Откуда-то неподалеку раздавался щекочущий нервы визг ленточной пилы. Видимо, кто-то из соседей решил заняться благоустройством.
Я зевнул, потянулся и выглянул в окошко. Погода радовала глаз. Было ясно и солнечно. Но, несмотря на это, вставать мне не хотелось.
"Может, пролежать так до самого вечера?"…
— Отдохни пару деньков. Но затем у тебя снова ночная смена. Только получше выспись, чтобы опять не вырубиться, — зазвучали в моих ушах слова Баруздина.
Накануне мы с ним едва не разругались.

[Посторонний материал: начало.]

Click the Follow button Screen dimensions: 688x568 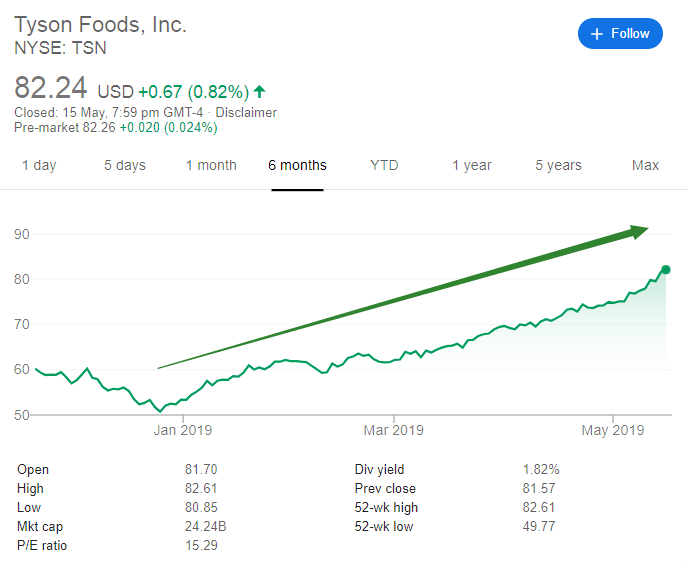[x=620, y=34]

Мой шеф никак не мог взять в толк, как это мы с Панченко не можем объяснить внезапное появление в доме трупа старика.
— Вы хотите сказать, что он материализовался из воздуха? — гневно вопрошал он.
— Нет, — отвечали мы.
— А как он тогда здесь оказался?
Мы лишь недоуменно пожимали плечами, чем только усиливали его ярость.

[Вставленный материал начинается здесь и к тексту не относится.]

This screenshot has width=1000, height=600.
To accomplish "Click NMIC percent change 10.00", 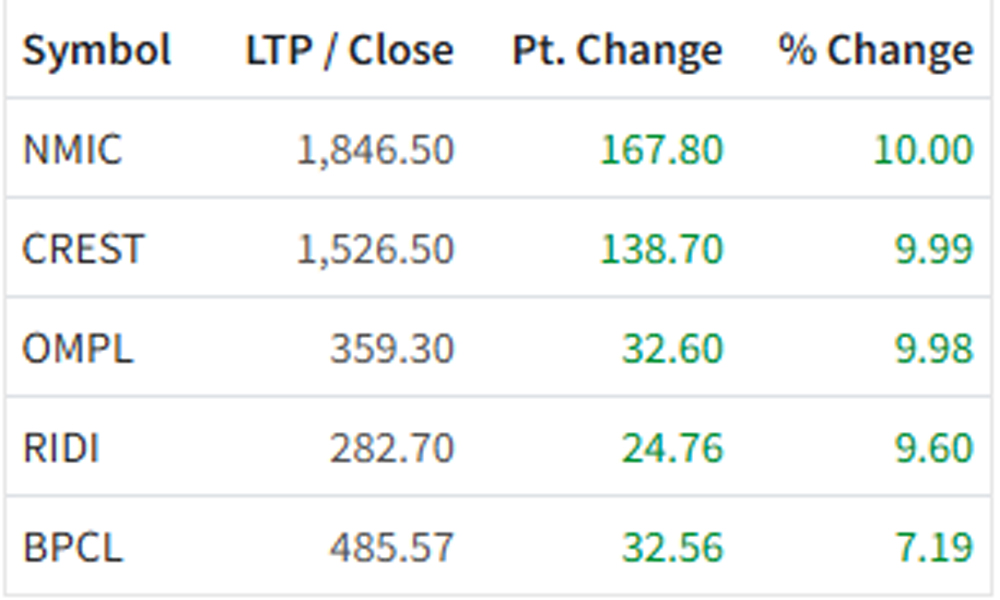I will [x=922, y=150].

Мы специально осмотрели каждое окно. Все они были закрыты изнутри. То же самое относилось и к входной двери (Баруздин утром открывал ее хранящимся у него запасным ключом). Панченко упорно настаивал, что он ночью не смыкал глаз, и что во двор никто не проникал.
Нашему шефу оставалось только с досады разводить руками.
— Вы собираетесь это и милиции рассказывать? — немилосердно орал на нас он. — Да вас после этого сразу упекут в "кутузку"!
Положение спасла Катерина. В самый разгар нашей перепалки она отозвала брата в сторону и о чем-то с ним поговорила. Баруздин немного успокоился, и снова подошел к нам.
— Ну, ладно, — примирительно сказал он. — Не будем пороть горячку. Все устали. Все напуганы. То, что происходит последнее время в этих чертовых стенах, кого угодно выведет из равновесия. Сделаем так. Вынесем этого бомжа на улицу и бросим его где-нибудь под забором. Как будто мы обнаружили его именно там. А в доме его не было. Понятно? Не было! Иначе сами будете объяснять, каким ветром его сюда занесло. Вам ясно?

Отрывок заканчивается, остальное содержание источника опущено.